_TASK ITEM_. Extract precisely the lines of the entries below, from the first line through the line containing "Tap the Post to my Wall pencil icon".

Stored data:
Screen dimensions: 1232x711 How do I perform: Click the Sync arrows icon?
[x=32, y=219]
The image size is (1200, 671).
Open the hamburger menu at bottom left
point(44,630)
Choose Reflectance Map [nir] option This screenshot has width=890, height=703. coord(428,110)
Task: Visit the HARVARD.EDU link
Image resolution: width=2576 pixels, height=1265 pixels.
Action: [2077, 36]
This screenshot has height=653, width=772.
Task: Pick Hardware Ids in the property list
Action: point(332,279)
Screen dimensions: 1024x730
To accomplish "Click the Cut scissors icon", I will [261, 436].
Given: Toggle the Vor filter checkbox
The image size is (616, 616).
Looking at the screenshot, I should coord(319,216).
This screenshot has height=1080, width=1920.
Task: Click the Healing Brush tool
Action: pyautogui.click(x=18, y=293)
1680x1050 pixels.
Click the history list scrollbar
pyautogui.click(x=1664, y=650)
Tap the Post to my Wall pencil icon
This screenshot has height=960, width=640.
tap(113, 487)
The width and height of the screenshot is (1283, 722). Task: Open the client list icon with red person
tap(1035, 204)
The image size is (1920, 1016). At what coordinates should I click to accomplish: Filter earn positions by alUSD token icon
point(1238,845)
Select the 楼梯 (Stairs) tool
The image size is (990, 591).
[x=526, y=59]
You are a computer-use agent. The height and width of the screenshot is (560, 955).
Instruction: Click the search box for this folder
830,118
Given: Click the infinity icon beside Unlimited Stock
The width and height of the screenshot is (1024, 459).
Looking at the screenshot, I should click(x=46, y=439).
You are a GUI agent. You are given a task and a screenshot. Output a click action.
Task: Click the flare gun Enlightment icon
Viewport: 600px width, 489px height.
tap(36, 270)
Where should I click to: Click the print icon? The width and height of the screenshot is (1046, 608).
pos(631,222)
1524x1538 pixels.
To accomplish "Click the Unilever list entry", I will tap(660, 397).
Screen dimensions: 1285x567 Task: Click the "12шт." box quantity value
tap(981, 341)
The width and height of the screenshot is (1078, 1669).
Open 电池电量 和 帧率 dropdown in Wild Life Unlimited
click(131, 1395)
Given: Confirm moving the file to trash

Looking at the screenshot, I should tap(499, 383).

_EXERCISE ANSWER_.
Screen dimensions: 1232x711 How do I perform: Click the Sync arrows icon?
[x=32, y=219]
The image size is (1200, 671).
Open the hamburger menu at bottom left
point(44,630)
Choose Reflectance Map [nir] option This screenshot has width=890, height=703. coord(428,110)
Task: Visit the HARVARD.EDU link
Image resolution: width=2576 pixels, height=1265 pixels.
Action: [2077, 36]
This screenshot has height=653, width=772.
Task: Pick Hardware Ids in the property list
Action: point(332,279)
Screen dimensions: 1024x730
To accomplish "Click the Cut scissors icon", I will [261, 436].
Given: Toggle the Vor filter checkbox
The image size is (616, 616).
Looking at the screenshot, I should coord(319,216).
This screenshot has height=1080, width=1920.
Task: Click the Healing Brush tool
Action: pyautogui.click(x=18, y=293)
1680x1050 pixels.
Click the history list scrollbar
pyautogui.click(x=1664, y=650)
Tap the Post to my Wall pencil icon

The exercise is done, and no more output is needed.